A Rosana Pinheiro-Machado disse ontem [com ressalva, é verdade] que o "eu avisei" seria "sintoma da vaidade política descomprometida".
Uma palavrinha quanto a isso:
Primo Levi narra [logo no início do seu "A trégua"] que assim que foi liberto do campo de concentração de Auschwitz pelos soviéticos, viu nos olhos dos soldados soviéticos algo que não via no olhar dos soldados alemães:
Vergonha.
Os soldados soviéticos sentiram vergonha - não de si, mas pelos alemães - ao se depararem com o horror de Auschwitz.
E não podia ser diferente. O fascismo é a ausência de vergonha - não somente da própria, mas da vergonha "alheia". O fascista não se escandaliza, não enxerga limites e interdições morais, seja em si, seja nos outros.
O fascismo só se cria no meio de uma sociedade desavergonhada, no meio de gente desavergonhada. É necessário que aprendamos a ter vergonha. É preciso ensinar as pessoas a terem vergonha. É forçoso fazermos as pessoas passarem vergonha.

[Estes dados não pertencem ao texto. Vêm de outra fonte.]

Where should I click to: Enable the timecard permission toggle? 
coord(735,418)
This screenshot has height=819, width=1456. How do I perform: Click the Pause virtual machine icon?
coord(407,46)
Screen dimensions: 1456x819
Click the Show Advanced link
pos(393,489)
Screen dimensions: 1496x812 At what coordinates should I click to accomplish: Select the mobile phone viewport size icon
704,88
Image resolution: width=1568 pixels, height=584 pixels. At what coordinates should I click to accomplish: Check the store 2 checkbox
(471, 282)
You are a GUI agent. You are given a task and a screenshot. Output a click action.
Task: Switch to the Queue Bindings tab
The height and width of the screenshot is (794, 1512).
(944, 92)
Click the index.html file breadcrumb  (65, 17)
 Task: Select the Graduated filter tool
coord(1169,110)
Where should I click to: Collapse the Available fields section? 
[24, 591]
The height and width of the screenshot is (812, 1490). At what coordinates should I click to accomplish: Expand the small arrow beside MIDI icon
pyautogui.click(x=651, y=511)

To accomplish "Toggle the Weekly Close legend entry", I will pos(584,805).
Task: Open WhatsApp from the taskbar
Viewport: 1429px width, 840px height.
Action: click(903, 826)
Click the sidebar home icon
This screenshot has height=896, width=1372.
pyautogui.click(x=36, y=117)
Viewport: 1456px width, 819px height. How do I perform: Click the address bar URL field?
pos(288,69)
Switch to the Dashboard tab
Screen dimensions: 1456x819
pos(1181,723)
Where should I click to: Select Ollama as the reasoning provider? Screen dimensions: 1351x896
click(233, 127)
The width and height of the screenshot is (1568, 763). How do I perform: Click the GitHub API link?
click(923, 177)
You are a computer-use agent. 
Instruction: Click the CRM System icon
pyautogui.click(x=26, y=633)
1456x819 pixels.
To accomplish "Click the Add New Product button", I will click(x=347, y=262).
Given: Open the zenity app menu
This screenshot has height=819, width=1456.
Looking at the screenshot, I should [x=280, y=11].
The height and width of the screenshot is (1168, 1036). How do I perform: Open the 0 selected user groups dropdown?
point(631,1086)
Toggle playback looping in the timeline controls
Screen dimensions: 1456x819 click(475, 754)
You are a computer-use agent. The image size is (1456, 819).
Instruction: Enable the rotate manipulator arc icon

O "eu avisei" é, nesse sentido, pedagógico. As pessoas precisam passar vergonha em razão de suas ações errôneas, por suas ações censuráveis - como, por exemplo, dar apoio a quem promove toda a sorte de discriminações.
As pessoas precisam perceber o quão cegas se encontravam, precisam perceber que a barbárie estava diante de seus olhos, e elas, estúpidas, se negaram, culpavelmente, em enxergar.
É imperioso que se jogue isso na cara delas.
Vergonha. A política tem que ter vergonha. Só há decência e responsabilidade onde há vergonha, vergonha própria e vergonha alheia.
Acréscimo [1]: certamente que eu não sugiro aqui que se deva "humilhar" as pessoas. Uma pessoa envergonhada é diferente de uma pessoa humilhada - ainda que a segunda possa ser, às vezes, as duas ao mesmo tempo. É preciso saber usar o "tom", ter um pouco de tato e de noção.
A questão, para mim, é demarcar aos nossos irmãos e irmãs que há coisas inaceitáveis e censuráveis, que não se tratam de simples erros.
Se eu faço um cálculo matemático e por uma desatenção ou ignorância qualquer da fórmula dou como resultado um produto falso, isso é [estritamente] um "erro" - e errar é humano, é passível, é aceitável.
No entanto, admitir que possa haver "sacrifícios humanos" [e o discurso e a política do ódio, o discurso e a política de discriminação são isso: a admissão de sacrifícios humanos] não é "erro", é "pecado".
É falta moral, é falta ético-política, não se opta por isso [pura e simplesmente] em razão de "ignorância", mas por "falta de vergonha". Claro que há de se distinguir as pessoas: eu me refiro àquelas que realmente tinham um mínimo de consciência do que o bolsonarismo se tratava.
E há muitas pessoas que tinham consciência da coisa - e essa consciência não pode ficar tranquila. A consciência tranquila é a pior assassina que há.